Author Frances Marion won the Academy Award for writing the story and dialogue (Best Writing Achievement) of director George Hill’s convincing, mould-forming 1930 prison drama. Sound director Douglas Shearer also won the first Academy Award for Best Sound Recording and the film was nominated for Best Picture. It is one of the cinema’s first prison films and was as such the main influence on this type of movie.
It is sparked up with a typically tough Wallace Beery performance (he replaced Lon Chaney Sr who died of cancer during pre-production) as condemned head convict Butch, the violent career criminal who rules the prison cell block and plans a breakout.
Beery and Chester Morris (as Morgan) play the old cons, the two leaders of the inmates. Robert Montgomery plays the weak rich young prisoner Kent, sentenced to ten years for manslaughter for killing someone while driving drunk, and is a coward of an informer. And Lewis Stone has the other stars role as the stern warden of the overcrowded prison designed for 1800 and holding 3000. Leila Hyams handles the romance as Kent’s beautiful sister Anne.

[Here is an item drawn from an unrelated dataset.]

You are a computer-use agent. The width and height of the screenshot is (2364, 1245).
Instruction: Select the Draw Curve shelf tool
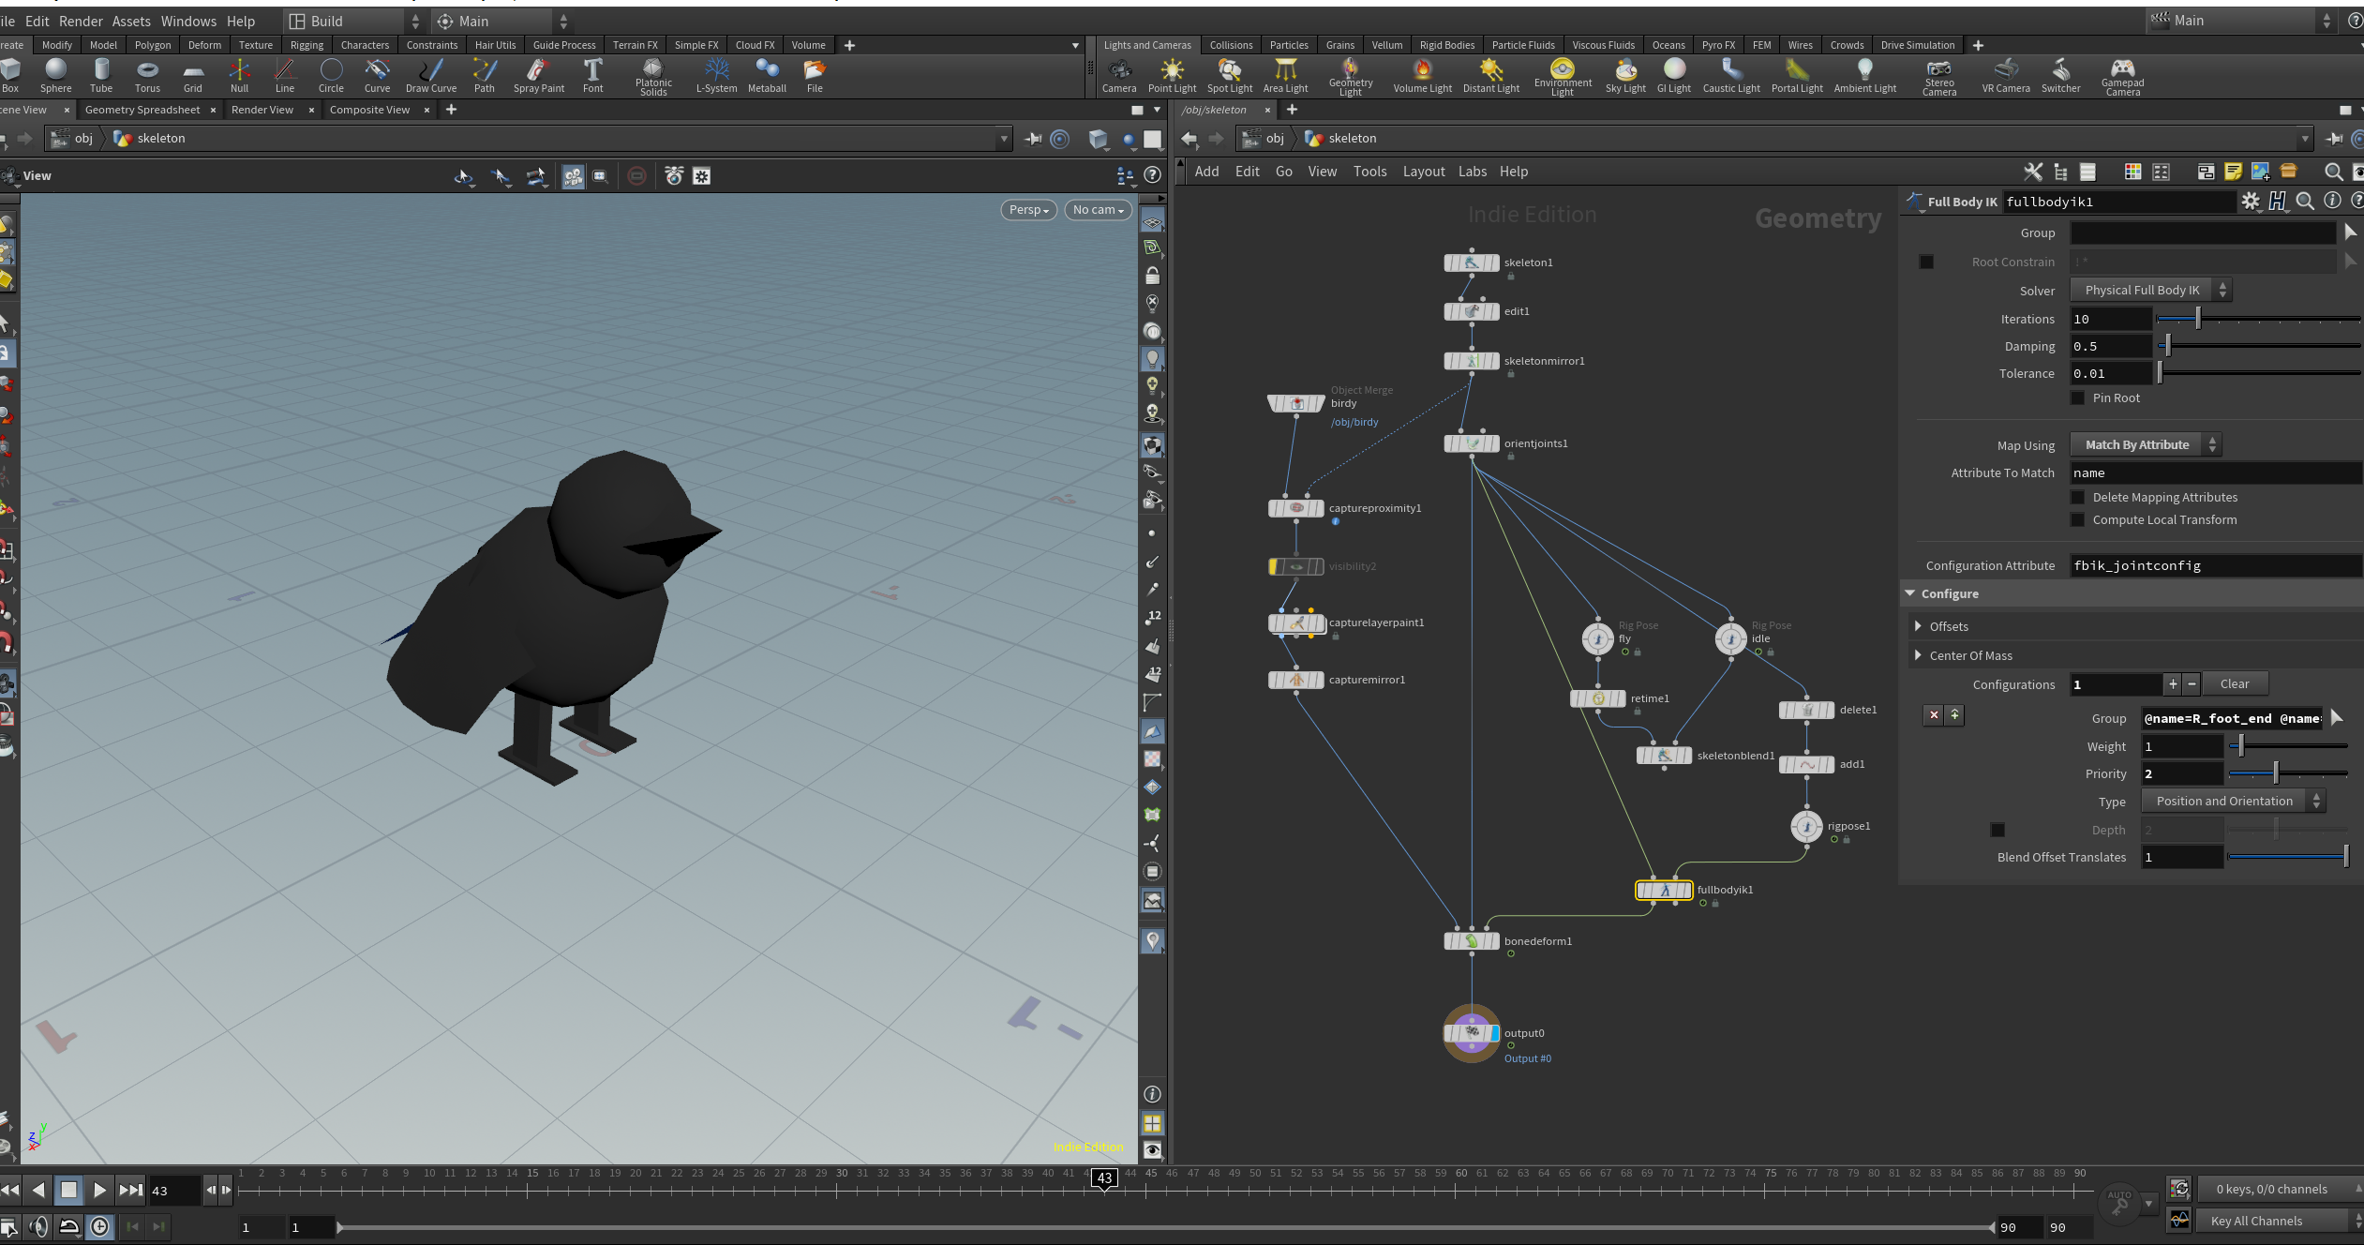pyautogui.click(x=430, y=75)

This famous early sound movie is vintage material and still rewarding for patient audiences, and easy to watch with Harold Wenstrom’s fine cinematography and its short running time of 86 minutes. It is also an Oscar-winner for the sound recording (the first ever), which advanced the early techniques. It is an atypical movie from MGM studios of the era, much more a Warner Bros kind of movie.
Also in the cast are George F Marion, J C Nugent, Karl Dane, DeWitt Jennings, Matthew Betts, Claire McDowell, Robert Emmett O’Connor, Tom Wilson, Eddie Foyer, Roscoe Ates and Fletcher Norton.
Additional dialogue is by Joe Farnham and Martin Flavin, in a screenplay based uncredited on the 1926 original story The Big House by Lennox Robinson.
Beery landed an Oscar nomination for Best Actor and became the world’s highest paid actor within two years.
French, Spanish and German-language versions were also shot, and still survive, with the first two available with the original in a triple feature set from the Warner Archives.